Collected data:

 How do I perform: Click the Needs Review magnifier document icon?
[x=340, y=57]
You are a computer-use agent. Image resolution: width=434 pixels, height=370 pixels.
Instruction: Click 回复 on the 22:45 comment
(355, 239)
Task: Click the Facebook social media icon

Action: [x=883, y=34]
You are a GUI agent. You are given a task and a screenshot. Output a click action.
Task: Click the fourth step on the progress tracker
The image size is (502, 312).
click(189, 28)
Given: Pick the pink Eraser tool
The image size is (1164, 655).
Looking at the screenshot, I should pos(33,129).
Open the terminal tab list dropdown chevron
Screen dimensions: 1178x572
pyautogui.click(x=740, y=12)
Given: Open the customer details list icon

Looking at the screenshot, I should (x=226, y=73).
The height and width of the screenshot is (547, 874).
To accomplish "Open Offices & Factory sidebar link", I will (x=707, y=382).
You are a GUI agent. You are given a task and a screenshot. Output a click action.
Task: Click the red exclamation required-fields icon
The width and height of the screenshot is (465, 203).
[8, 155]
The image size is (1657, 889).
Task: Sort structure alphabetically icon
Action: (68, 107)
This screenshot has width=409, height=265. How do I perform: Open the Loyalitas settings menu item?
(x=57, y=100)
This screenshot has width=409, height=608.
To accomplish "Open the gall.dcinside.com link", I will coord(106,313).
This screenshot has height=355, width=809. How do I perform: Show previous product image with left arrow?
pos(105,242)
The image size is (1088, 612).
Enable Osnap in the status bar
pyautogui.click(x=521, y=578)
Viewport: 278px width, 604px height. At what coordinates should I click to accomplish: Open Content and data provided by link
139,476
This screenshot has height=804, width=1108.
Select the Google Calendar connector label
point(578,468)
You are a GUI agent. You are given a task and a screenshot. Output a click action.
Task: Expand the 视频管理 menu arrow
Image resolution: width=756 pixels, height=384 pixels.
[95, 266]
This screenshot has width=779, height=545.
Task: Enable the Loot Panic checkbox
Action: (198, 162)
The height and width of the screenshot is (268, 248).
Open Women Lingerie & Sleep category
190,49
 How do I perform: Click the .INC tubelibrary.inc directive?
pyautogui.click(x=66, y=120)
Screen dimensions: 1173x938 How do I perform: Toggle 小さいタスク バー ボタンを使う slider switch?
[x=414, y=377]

Directions for this task - Print exactly the lines from the beginning of the entries through the line with "Task: Expand the 视频管理 menu arrow". Output nothing more.

Completed task -
 How do I perform: Click the Needs Review magnifier document icon?
[x=340, y=57]
You are a computer-use agent. Image resolution: width=434 pixels, height=370 pixels.
Instruction: Click 回复 on the 22:45 comment
(355, 239)
Task: Click the Facebook social media icon

Action: [x=883, y=34]
You are a GUI agent. You are given a task and a screenshot. Output a click action.
Task: Click the fourth step on the progress tracker
The image size is (502, 312).
click(189, 28)
Given: Pick the pink Eraser tool
The image size is (1164, 655).
Looking at the screenshot, I should pos(33,129).
Open the terminal tab list dropdown chevron
Screen dimensions: 1178x572
pyautogui.click(x=740, y=12)
Given: Open the customer details list icon

Looking at the screenshot, I should (x=226, y=73).
The height and width of the screenshot is (547, 874).
To accomplish "Open Offices & Factory sidebar link", I will (x=707, y=382).
You are a GUI agent. You are given a task and a screenshot. Output a click action.
Task: Click the red exclamation required-fields icon
The width and height of the screenshot is (465, 203).
[8, 155]
The image size is (1657, 889).
Task: Sort structure alphabetically icon
Action: (68, 107)
This screenshot has width=409, height=265. How do I perform: Open the Loyalitas settings menu item?
(x=57, y=100)
This screenshot has width=409, height=608.
To accomplish "Open the gall.dcinside.com link", I will coord(106,313).
This screenshot has height=355, width=809. How do I perform: Show previous product image with left arrow?
pos(105,242)
The image size is (1088, 612).
Enable Osnap in the status bar
pyautogui.click(x=521, y=578)
Viewport: 278px width, 604px height. At what coordinates should I click to accomplish: Open Content and data provided by link
139,476
This screenshot has height=804, width=1108.
Select the Google Calendar connector label
point(578,468)
You are a GUI agent. You are given a task and a screenshot. Output a click action.
Task: Expand the 视频管理 menu arrow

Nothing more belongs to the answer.